Emily arrived Sunday bearing smoked salmon, chevre, capers and tomatoes for cheeseboard snacks, and an instant pot for concocting savory chicken coconut curry.
She loves to cook, and I love that she loves it. We began our time together by picking our way through two large boxes of vintage women’s clothes I’d just bought from a friend, John, for Em to sell. She’d temporarily lost her jobs in the entertainment industry and had launched a couple of new ventures to take up the slack. We gushed over one 1940s-’60s creation after another, marveling at the quality fabrics and craftsmanship.
Next day, since the valley returned us to summertime temps without mercy, we escaped to Lake of the Woods. Using Em’s enthusiasm as a propeller, we beelined for an activity I’d put off for too long. The grounds stood hushed — blessedly quiet with summer throngs back to work and school (such as it is).
The man behind the boat rental counter said he’d seen far more canoes tip than kayaks, so a tandem kayak filled the bill. When I asked if there was anything special to know about piloting the craft, Emily chuckled at me in true daughter form, and the young man said, “No, they won’t hurt you.” Ha ha.
Then he proceeded to hand me two papers, one two-sided filled with warnings about what to do should you tip, caution about heading into open water, hypothermia and woman-eating sharks (nope). He asked me to check them all off and sign. I didn’t know a blasted thing about kayak know-how or how I would react after a tippage if trout began nibbling my toes. I mean, there is a knack to everything new, right? Emily just smiled like she was an old lake pilot with miles of paddling experience under her flotation device.
We hadn’t come dressed for water. I had on jeans and a T-shirt with tennis shoes and socks. It was a sweet 20 degrees cooler there. The helpful employee said the best way to enter the watercraft was to sit on the dock and slide off (pause for mental picture). I made it OK. So far, so dry. But because of concern about jiggling the kayak, I failed to fasten the life vest before entering. The belt was cinched down for the size of a trout. Once adjusted, I felt more secure. Emily powered us from behind, and I was to steer.
First thing I noticed was wet knees. With each stroke, a quart of water rolled down the paddle onto my jeans. Likely my form was off. No matter, the sun felt warm. We sailed for the water lilies and marshy area, staying fairly close to shore because we only had an hour and I was steering.

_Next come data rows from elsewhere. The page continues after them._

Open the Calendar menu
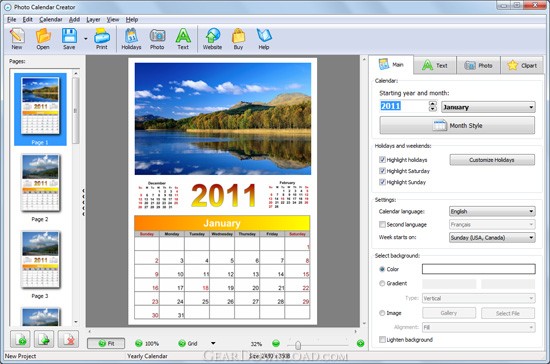This screenshot has width=550, height=364. (x=51, y=20)
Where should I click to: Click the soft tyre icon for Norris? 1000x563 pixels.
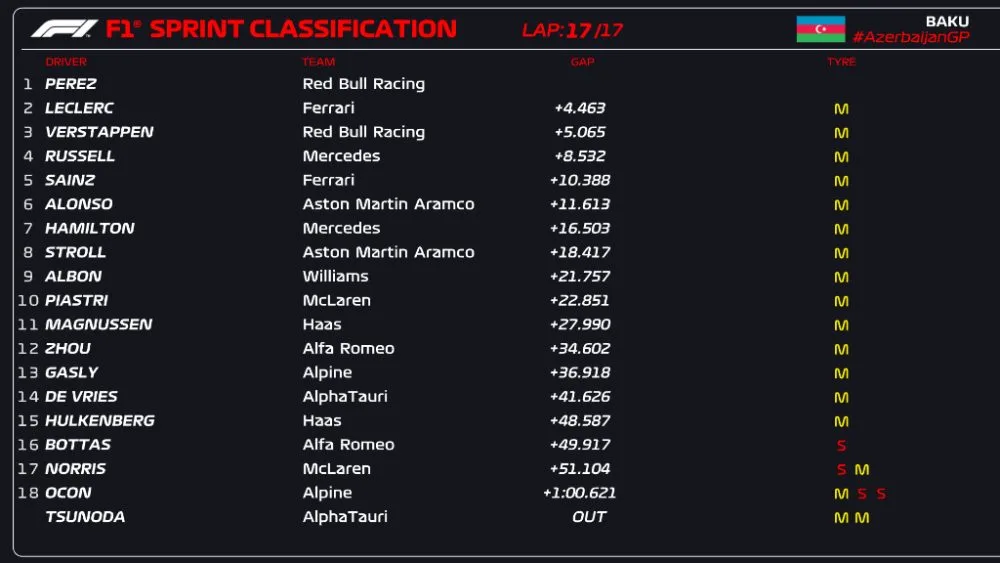point(841,469)
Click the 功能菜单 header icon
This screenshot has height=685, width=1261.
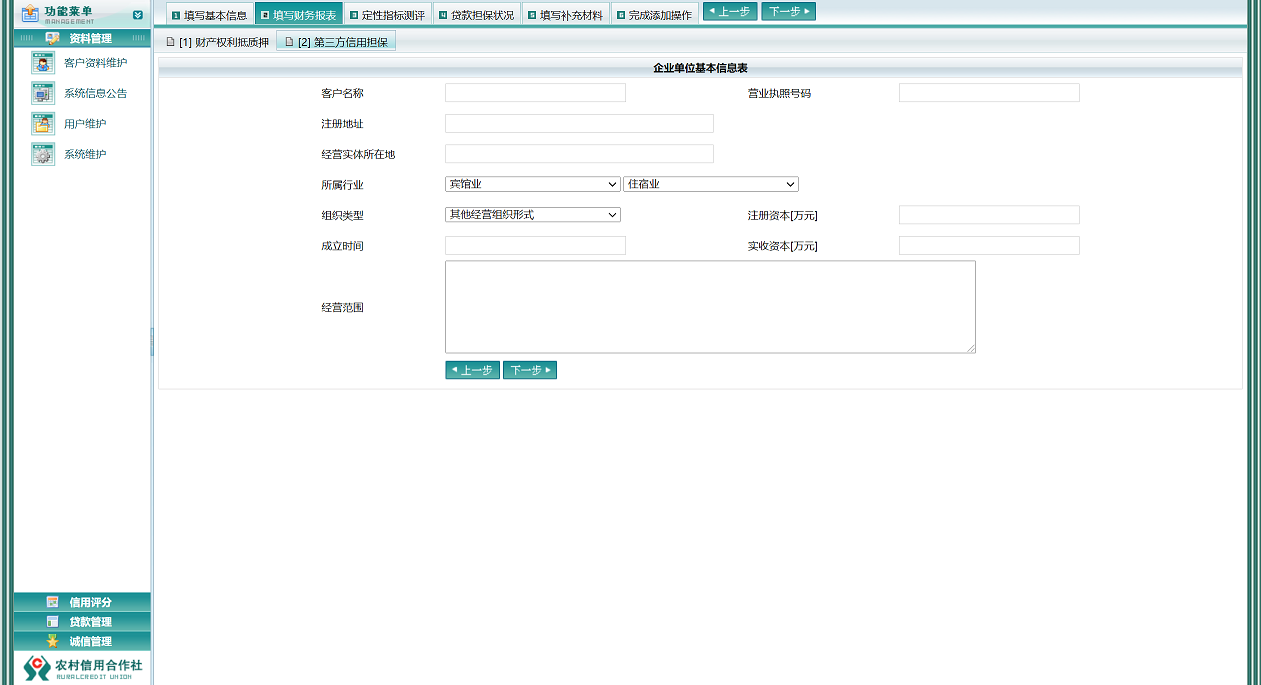point(29,14)
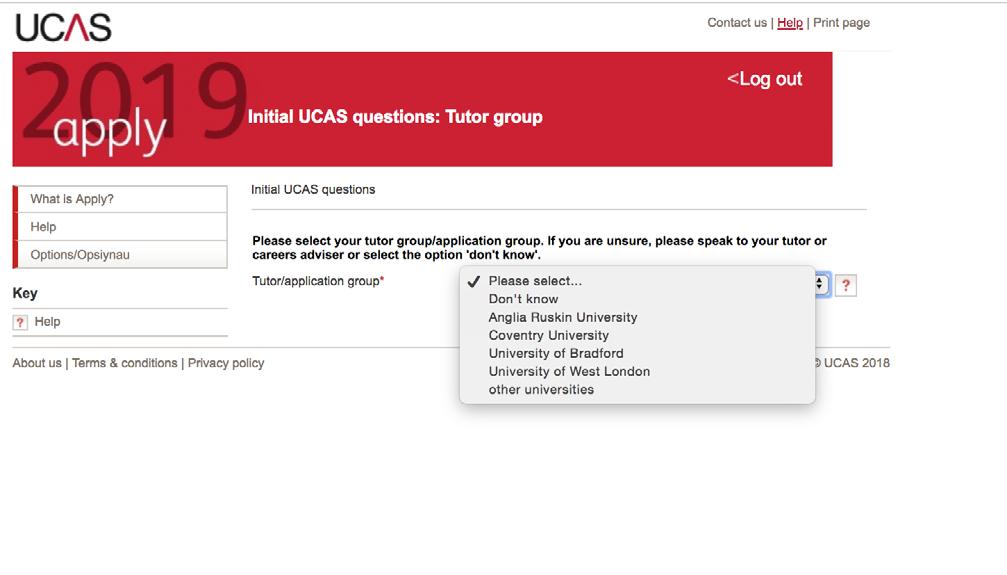Click the underlined Help link at top

tap(790, 22)
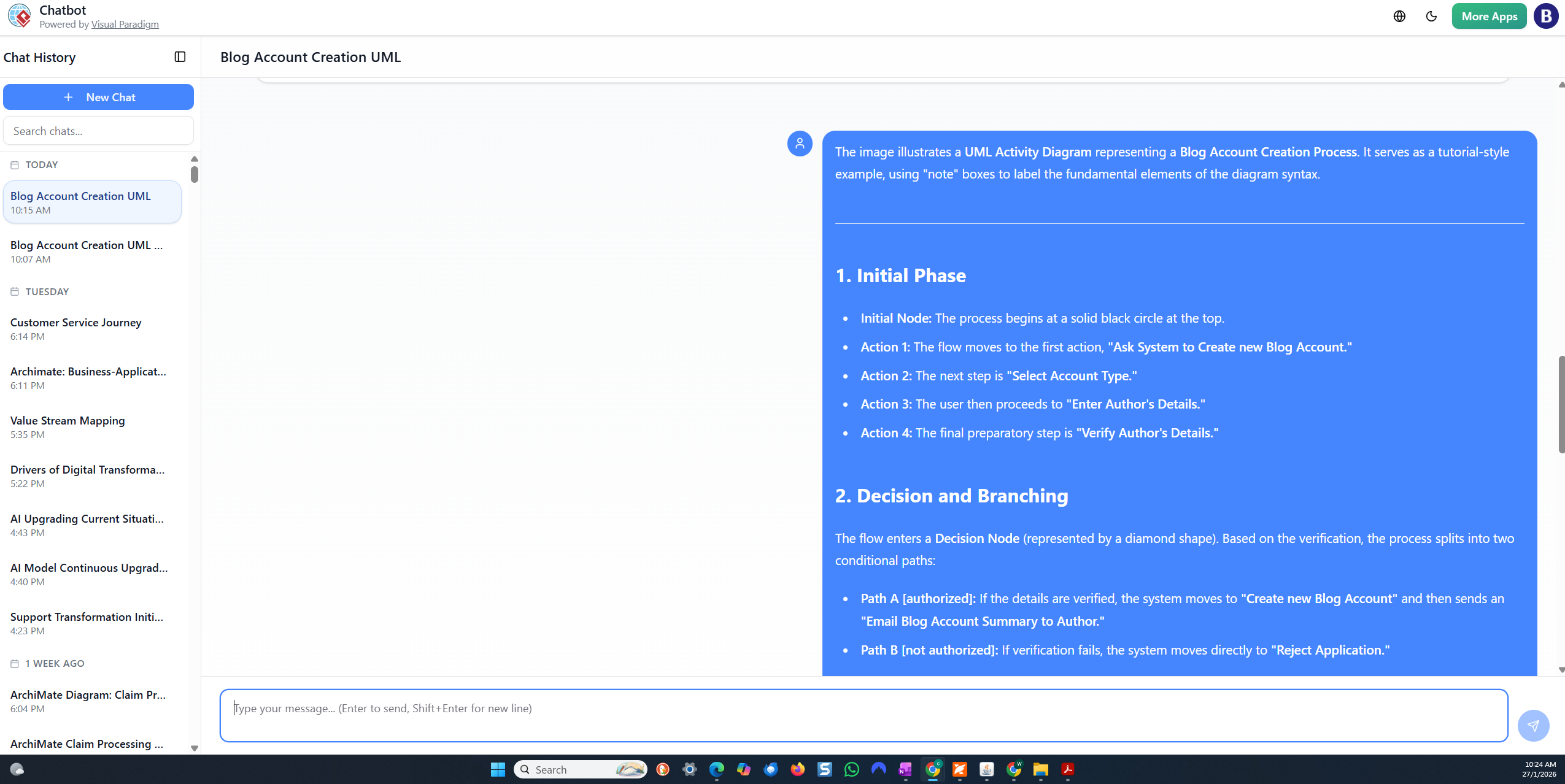Toggle dark mode with the moon icon
Viewport: 1565px width, 784px height.
pyautogui.click(x=1431, y=16)
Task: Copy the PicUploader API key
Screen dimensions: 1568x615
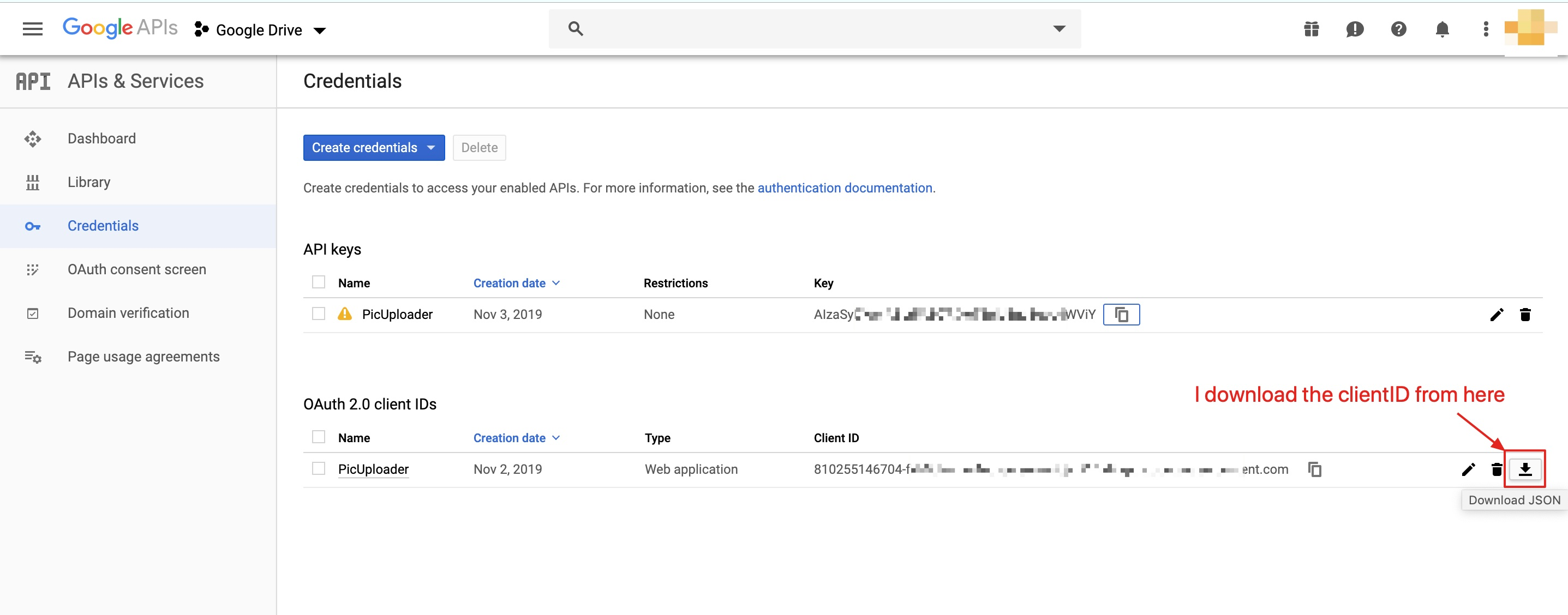Action: [1121, 315]
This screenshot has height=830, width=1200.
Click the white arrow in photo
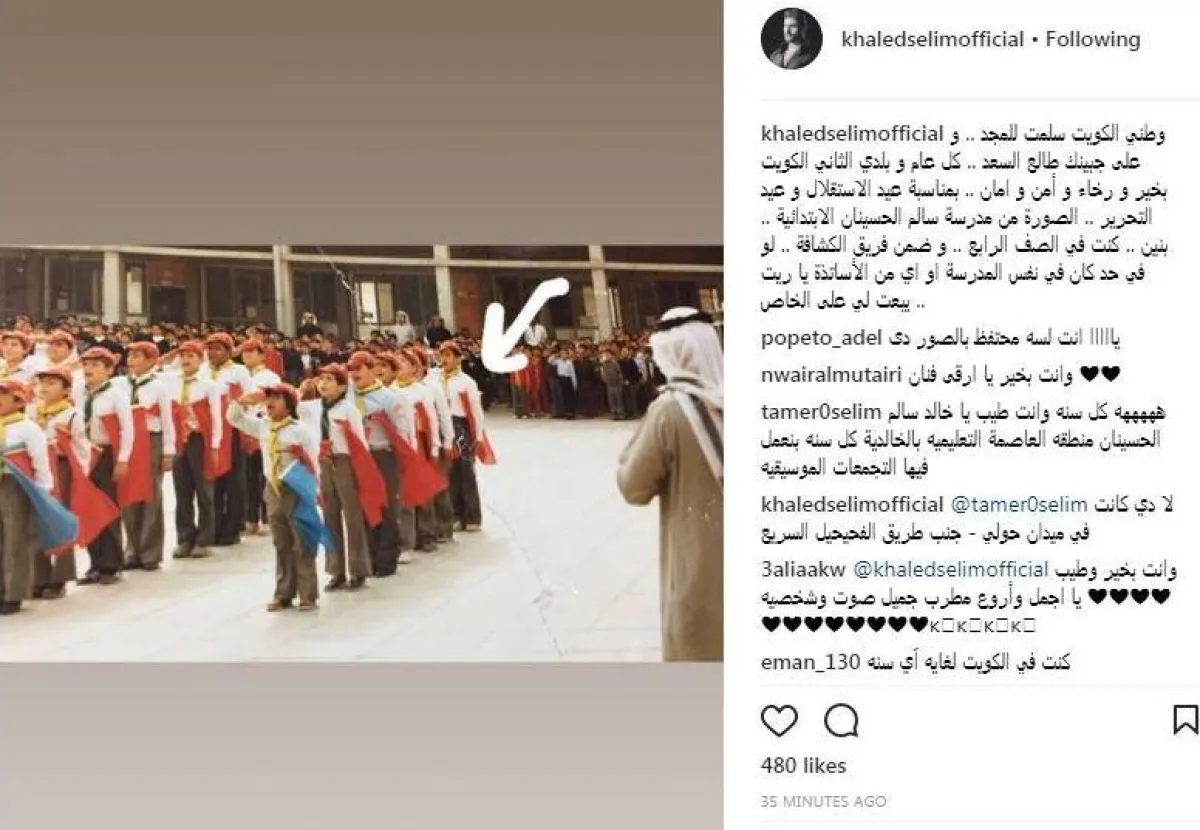[524, 325]
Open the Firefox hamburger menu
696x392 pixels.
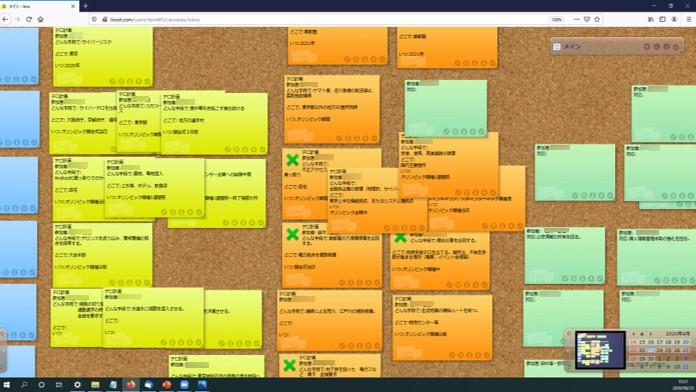coord(688,20)
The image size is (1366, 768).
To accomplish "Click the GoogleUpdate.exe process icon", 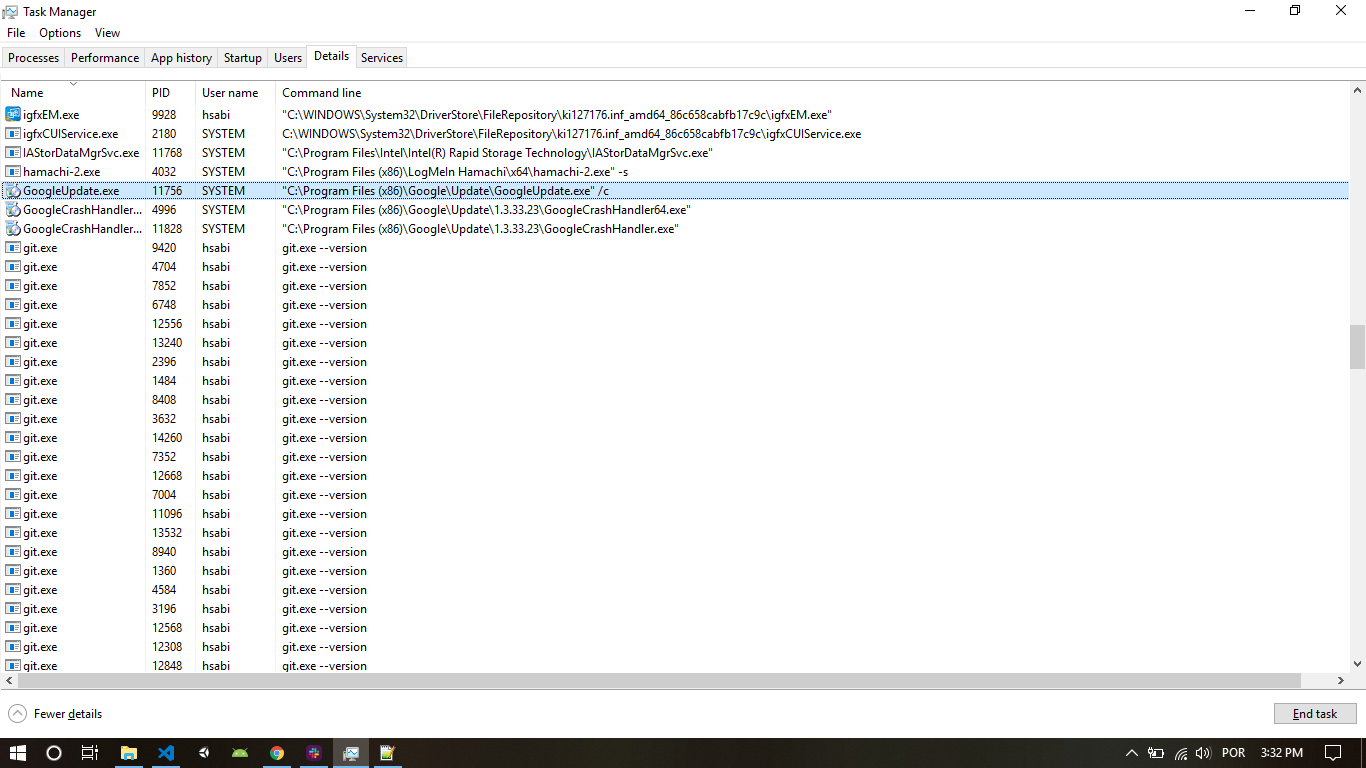I will [13, 190].
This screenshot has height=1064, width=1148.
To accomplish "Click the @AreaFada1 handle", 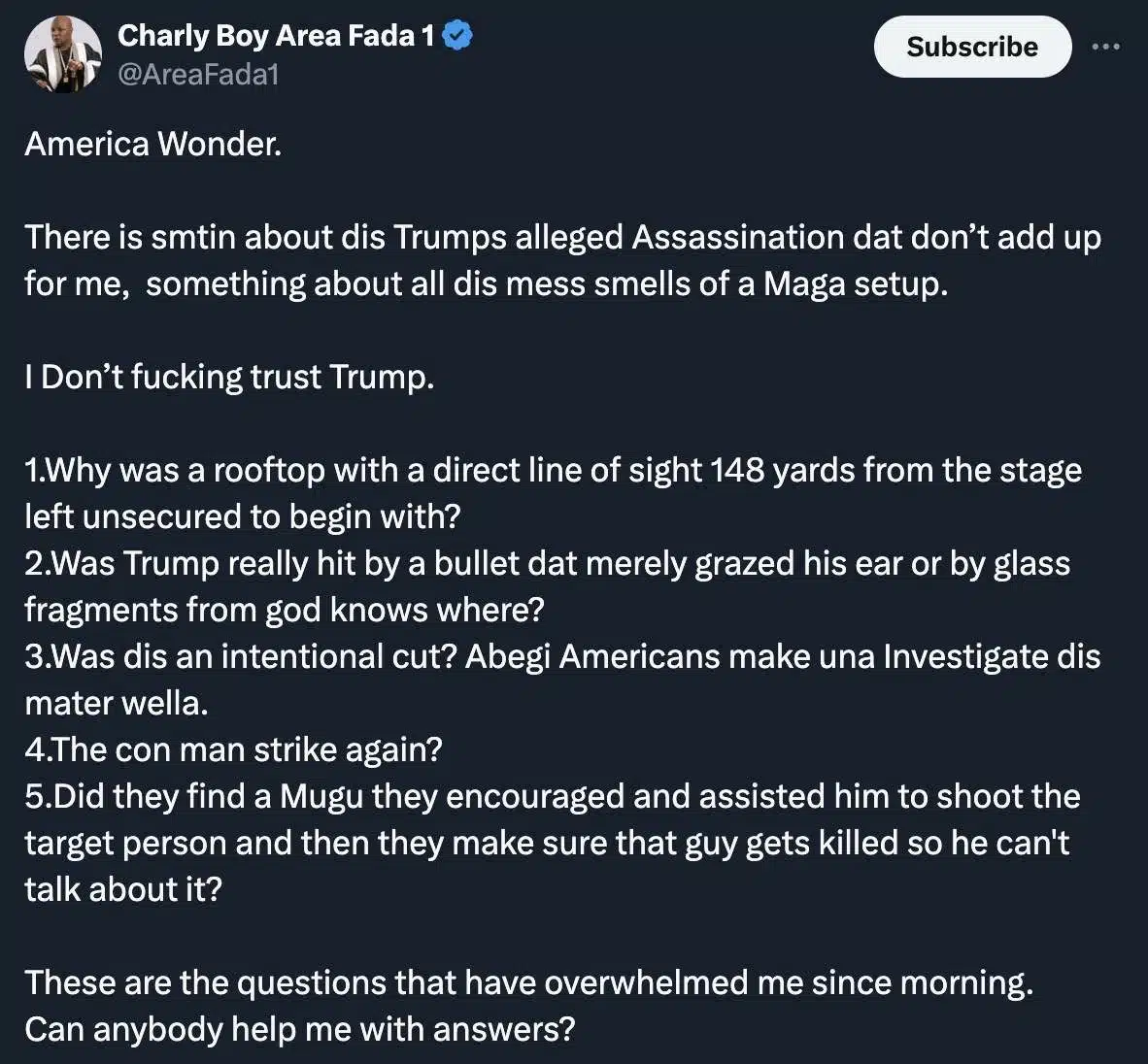I will [x=198, y=75].
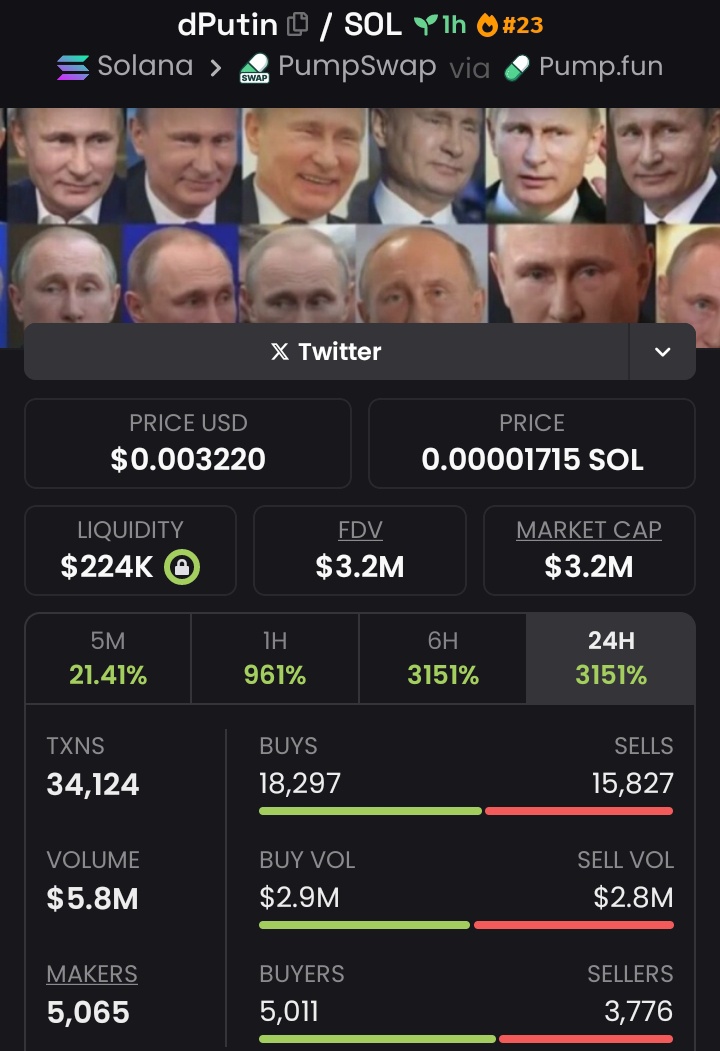Expand the dropdown chevron beside Twitter
Viewport: 720px width, 1051px height.
pyautogui.click(x=662, y=352)
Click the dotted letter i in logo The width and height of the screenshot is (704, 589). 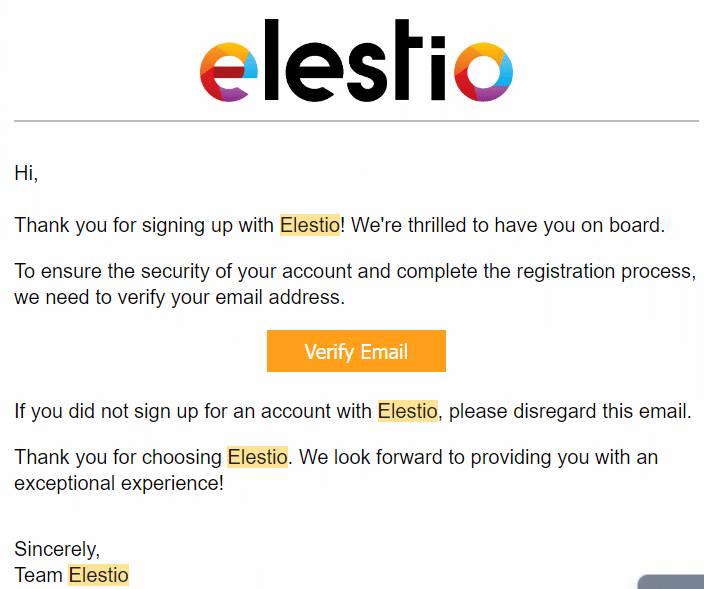pyautogui.click(x=438, y=68)
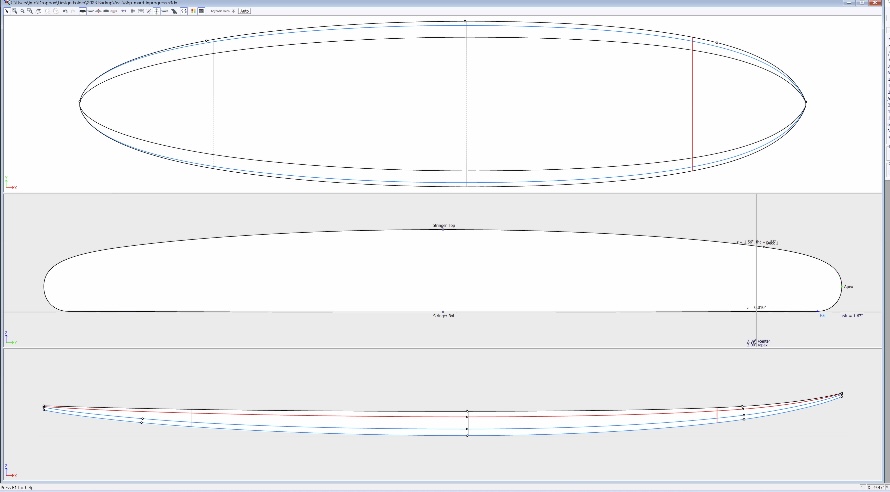Click the vertical guide line in cross-section view

point(757,270)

It didn’t take long for me to go overboard for kayaking. I mean I liked it. What’s not to love about gliding fairly effortlessly close to the water — becoming one with the lake? I laid back and listened to soft water pats against the boat when we stopped. The best part was enjoying the moment with Emily.
Now, removing one’s self from a kayak, which is sitting a couple feet below the dock, is a different exercise entirely. I can only imagine the kind of memory I left behind for Em. The boat ramp might have been a better idea. However, I’m solidly hooked.